**What you are asked to do**
Each line of the material below should be reproduced exactly.

--------

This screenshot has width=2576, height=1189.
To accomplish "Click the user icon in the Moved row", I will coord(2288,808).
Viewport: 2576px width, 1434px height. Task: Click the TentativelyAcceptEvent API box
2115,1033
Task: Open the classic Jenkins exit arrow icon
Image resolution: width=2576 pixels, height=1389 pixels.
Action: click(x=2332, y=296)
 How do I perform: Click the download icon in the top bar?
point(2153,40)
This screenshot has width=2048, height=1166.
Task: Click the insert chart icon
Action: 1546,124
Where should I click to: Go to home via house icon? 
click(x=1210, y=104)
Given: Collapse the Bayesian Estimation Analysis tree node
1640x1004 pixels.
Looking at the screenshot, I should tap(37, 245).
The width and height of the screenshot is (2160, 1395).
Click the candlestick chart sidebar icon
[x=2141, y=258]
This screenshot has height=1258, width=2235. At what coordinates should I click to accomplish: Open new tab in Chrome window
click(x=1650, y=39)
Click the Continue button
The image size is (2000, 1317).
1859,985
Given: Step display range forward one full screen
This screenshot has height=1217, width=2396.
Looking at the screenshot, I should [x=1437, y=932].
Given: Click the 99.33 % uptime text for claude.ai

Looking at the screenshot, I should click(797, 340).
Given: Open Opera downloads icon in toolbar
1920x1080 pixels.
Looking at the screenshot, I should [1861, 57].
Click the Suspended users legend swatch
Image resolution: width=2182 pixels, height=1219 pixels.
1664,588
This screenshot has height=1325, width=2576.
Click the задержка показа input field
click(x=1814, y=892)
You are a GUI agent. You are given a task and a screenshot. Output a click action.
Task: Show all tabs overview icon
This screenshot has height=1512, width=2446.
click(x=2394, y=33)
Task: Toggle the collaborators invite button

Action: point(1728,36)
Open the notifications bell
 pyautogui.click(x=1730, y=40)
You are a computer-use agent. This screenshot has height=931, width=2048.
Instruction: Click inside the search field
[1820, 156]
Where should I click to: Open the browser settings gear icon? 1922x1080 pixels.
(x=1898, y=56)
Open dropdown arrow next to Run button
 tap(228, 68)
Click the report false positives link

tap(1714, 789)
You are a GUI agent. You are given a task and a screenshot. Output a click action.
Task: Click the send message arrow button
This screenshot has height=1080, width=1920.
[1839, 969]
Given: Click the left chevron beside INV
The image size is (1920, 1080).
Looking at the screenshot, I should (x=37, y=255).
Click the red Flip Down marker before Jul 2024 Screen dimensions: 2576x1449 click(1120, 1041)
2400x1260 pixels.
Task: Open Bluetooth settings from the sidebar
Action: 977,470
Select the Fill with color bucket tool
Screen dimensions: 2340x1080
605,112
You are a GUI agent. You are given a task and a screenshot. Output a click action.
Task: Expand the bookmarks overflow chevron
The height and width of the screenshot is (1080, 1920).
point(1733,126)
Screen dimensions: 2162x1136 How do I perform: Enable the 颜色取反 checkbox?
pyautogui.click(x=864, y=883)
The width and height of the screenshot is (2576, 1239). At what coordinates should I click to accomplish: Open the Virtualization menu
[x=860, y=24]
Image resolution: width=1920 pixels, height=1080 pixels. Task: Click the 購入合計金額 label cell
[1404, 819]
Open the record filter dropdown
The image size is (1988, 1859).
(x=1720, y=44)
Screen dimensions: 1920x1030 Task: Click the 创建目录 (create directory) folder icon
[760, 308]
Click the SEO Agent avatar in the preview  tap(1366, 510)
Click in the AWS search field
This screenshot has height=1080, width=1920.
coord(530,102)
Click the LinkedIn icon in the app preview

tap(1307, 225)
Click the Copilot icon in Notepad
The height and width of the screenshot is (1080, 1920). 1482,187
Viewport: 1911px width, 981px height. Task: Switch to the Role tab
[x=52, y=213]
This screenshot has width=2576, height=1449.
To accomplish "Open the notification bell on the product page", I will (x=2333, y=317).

--------

**Expected output**
This screenshot has width=2576, height=1189.
To accomplish "Click the user icon in the Moved row", I will coord(2288,808).
Viewport: 2576px width, 1434px height. Task: Click the TentativelyAcceptEvent API box
2115,1033
Task: Open the classic Jenkins exit arrow icon
Image resolution: width=2576 pixels, height=1389 pixels.
Action: click(x=2332, y=296)
 How do I perform: Click the download icon in the top bar?
point(2153,40)
This screenshot has width=2048, height=1166.
Task: Click the insert chart icon
Action: 1546,124
Where should I click to: Go to home via house icon? 
click(x=1210, y=104)
Given: Collapse the Bayesian Estimation Analysis tree node
1640x1004 pixels.
Looking at the screenshot, I should tap(37, 245).
The width and height of the screenshot is (2160, 1395).
Click the candlestick chart sidebar icon
[x=2141, y=258]
This screenshot has height=1258, width=2235. At what coordinates should I click to accomplish: Open new tab in Chrome window
click(x=1650, y=39)
Click the Continue button
The image size is (2000, 1317).
1859,985
Given: Step display range forward one full screen
This screenshot has height=1217, width=2396.
Looking at the screenshot, I should [x=1437, y=932].
Given: Click the 99.33 % uptime text for claude.ai

Looking at the screenshot, I should click(797, 340).
Given: Open Opera downloads icon in toolbar
1920x1080 pixels.
Looking at the screenshot, I should [1861, 57].
Click the Suspended users legend swatch
Image resolution: width=2182 pixels, height=1219 pixels.
1664,588
This screenshot has height=1325, width=2576.
Click the задержка показа input field
click(x=1814, y=892)
You are a GUI agent. You are given a task and a screenshot. Output a click action.
Task: Show all tabs overview icon
This screenshot has height=1512, width=2446.
click(x=2394, y=33)
Task: Toggle the collaborators invite button

Action: point(1728,36)
Open the notifications bell
 pyautogui.click(x=1730, y=40)
You are a computer-use agent. This screenshot has height=931, width=2048.
Instruction: Click inside the search field
[1820, 156]
Where should I click to: Open the browser settings gear icon? 1922x1080 pixels.
(x=1898, y=56)
Open dropdown arrow next to Run button
 tap(228, 68)
Click the report false positives link

tap(1714, 789)
You are a GUI agent. You are given a task and a screenshot. Output a click action.
Task: Click the send message arrow button
This screenshot has height=1080, width=1920.
[1839, 969]
Given: Click the left chevron beside INV
The image size is (1920, 1080).
Looking at the screenshot, I should (x=37, y=255).
Click the red Flip Down marker before Jul 2024 Screen dimensions: 2576x1449 click(1120, 1041)
2400x1260 pixels.
Task: Open Bluetooth settings from the sidebar
Action: 977,470
Select the Fill with color bucket tool
Screen dimensions: 2340x1080
605,112
You are a GUI agent. You are given a task and a screenshot. Output a click action.
Task: Expand the bookmarks overflow chevron
The height and width of the screenshot is (1080, 1920).
point(1733,126)
Screen dimensions: 2162x1136 How do I perform: Enable the 颜色取反 checkbox?
pyautogui.click(x=864, y=883)
The width and height of the screenshot is (2576, 1239). At what coordinates should I click to accomplish: Open the Virtualization menu
[x=860, y=24]
Image resolution: width=1920 pixels, height=1080 pixels. Task: Click the 購入合計金額 label cell
[1404, 819]
Open the record filter dropdown
The image size is (1988, 1859).
(x=1720, y=44)
Screen dimensions: 1920x1030 Task: Click the 创建目录 (create directory) folder icon
[760, 308]
Click the SEO Agent avatar in the preview  tap(1366, 510)
Click in the AWS search field
This screenshot has height=1080, width=1920.
coord(530,102)
Click the LinkedIn icon in the app preview

tap(1307, 225)
Click the Copilot icon in Notepad
The height and width of the screenshot is (1080, 1920). 1482,187
Viewport: 1911px width, 981px height. Task: Switch to the Role tab
[x=52, y=213]
This screenshot has width=2576, height=1449.
To accomplish "Open the notification bell on the product page", I will (x=2333, y=317).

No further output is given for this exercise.